* WHAT THE TASK REQUIRES *
Hunt through the entries for the word "agent" and copy each line in which it appears.

━━━━━ DATA LISTING ━━━━━

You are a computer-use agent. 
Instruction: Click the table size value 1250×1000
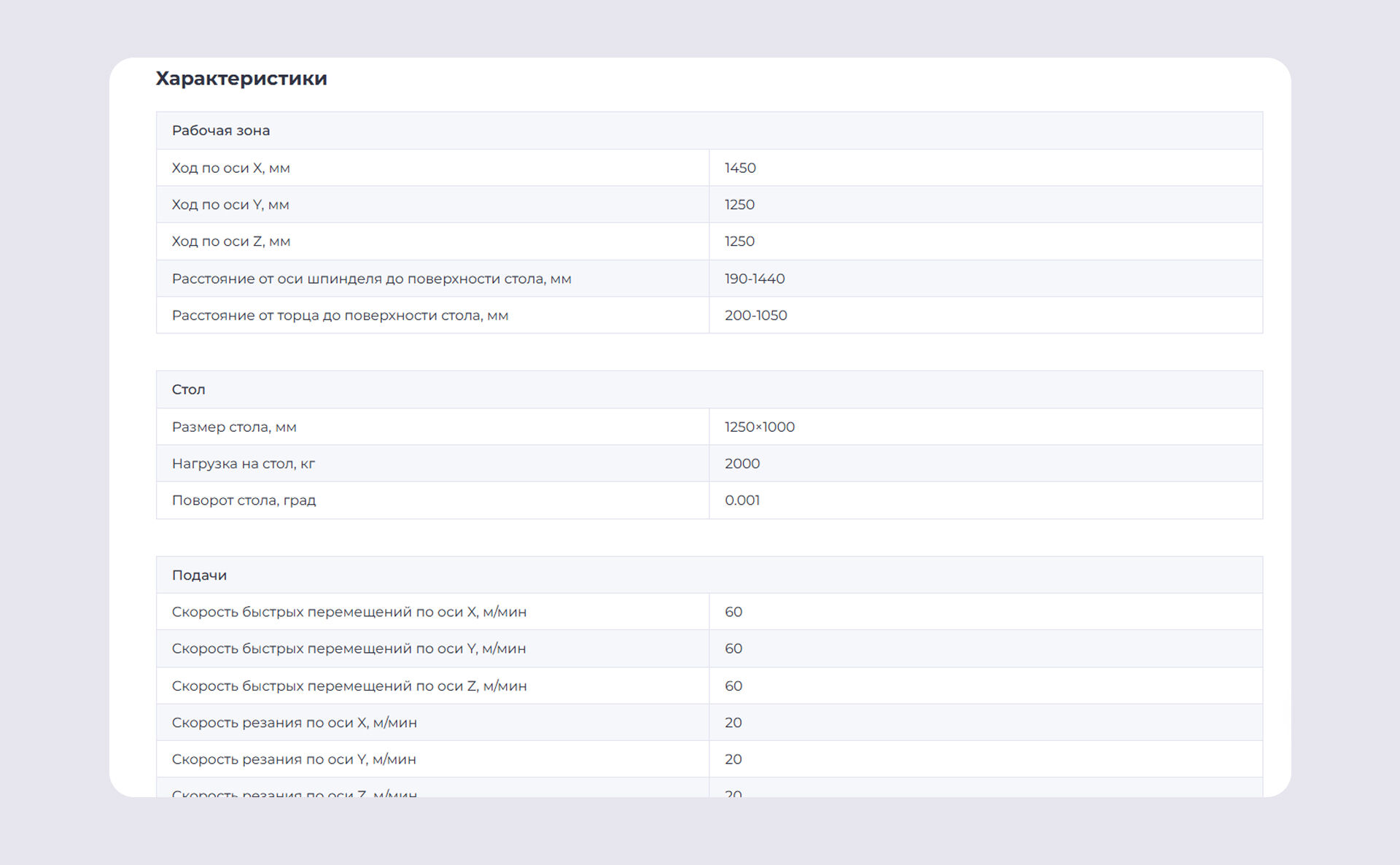(759, 427)
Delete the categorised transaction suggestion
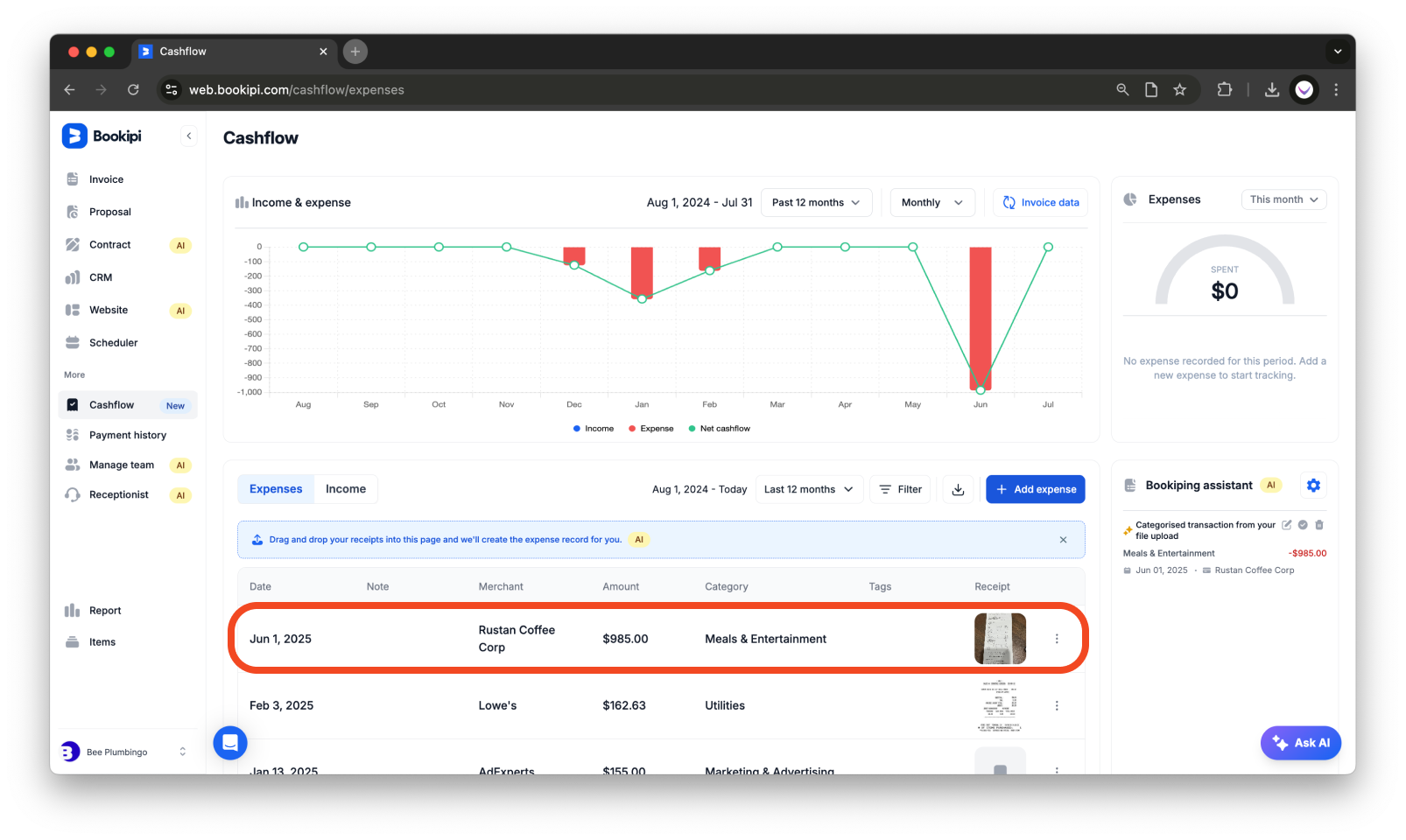 tap(1319, 524)
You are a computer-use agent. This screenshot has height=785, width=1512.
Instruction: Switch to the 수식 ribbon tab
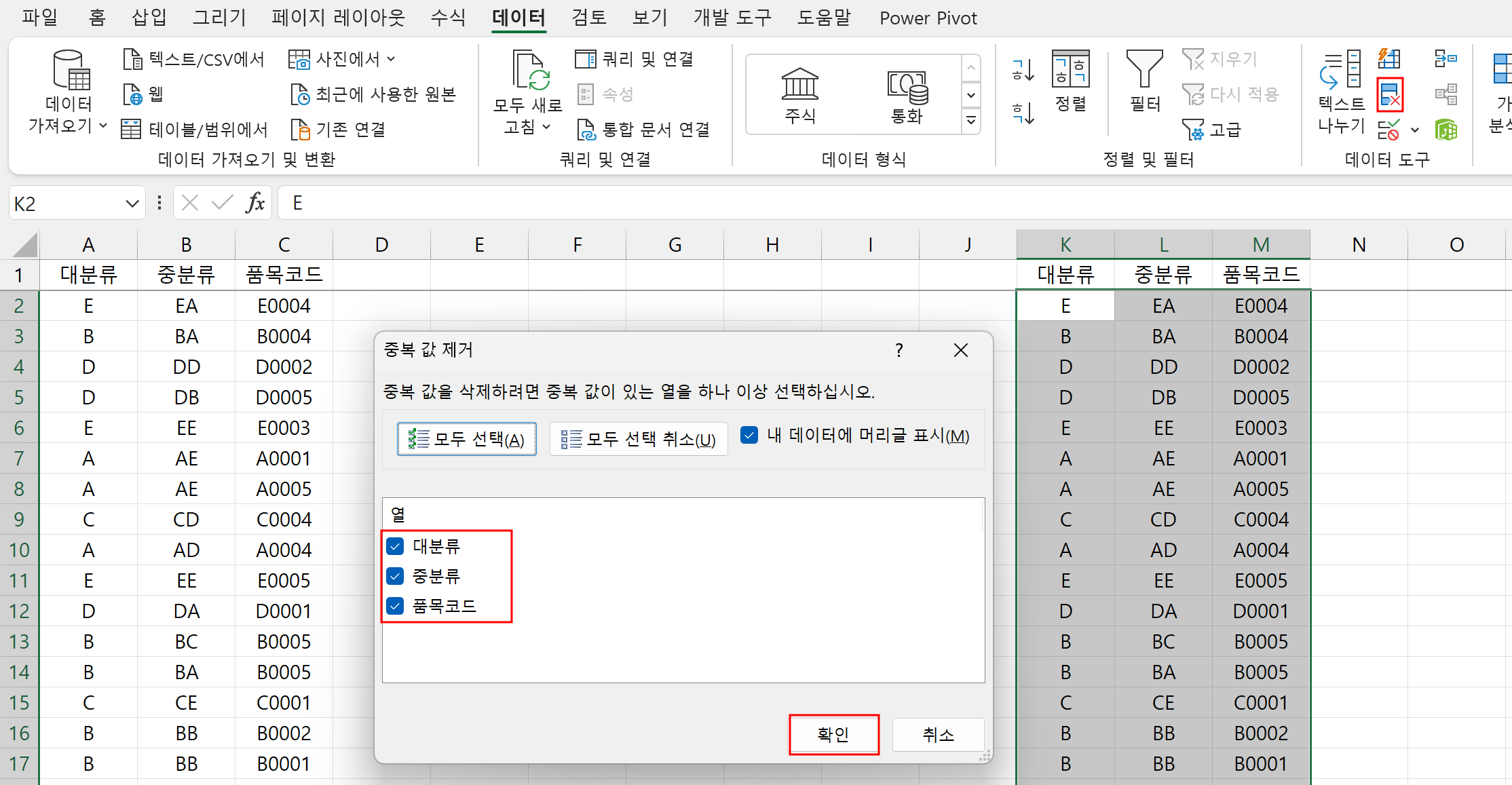[x=447, y=18]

━━━━━

* SOLUTION TO THE PROBLEM *
You are a computer-use agent. 
You are a computer-use agent. This screenshot has height=785, width=1512.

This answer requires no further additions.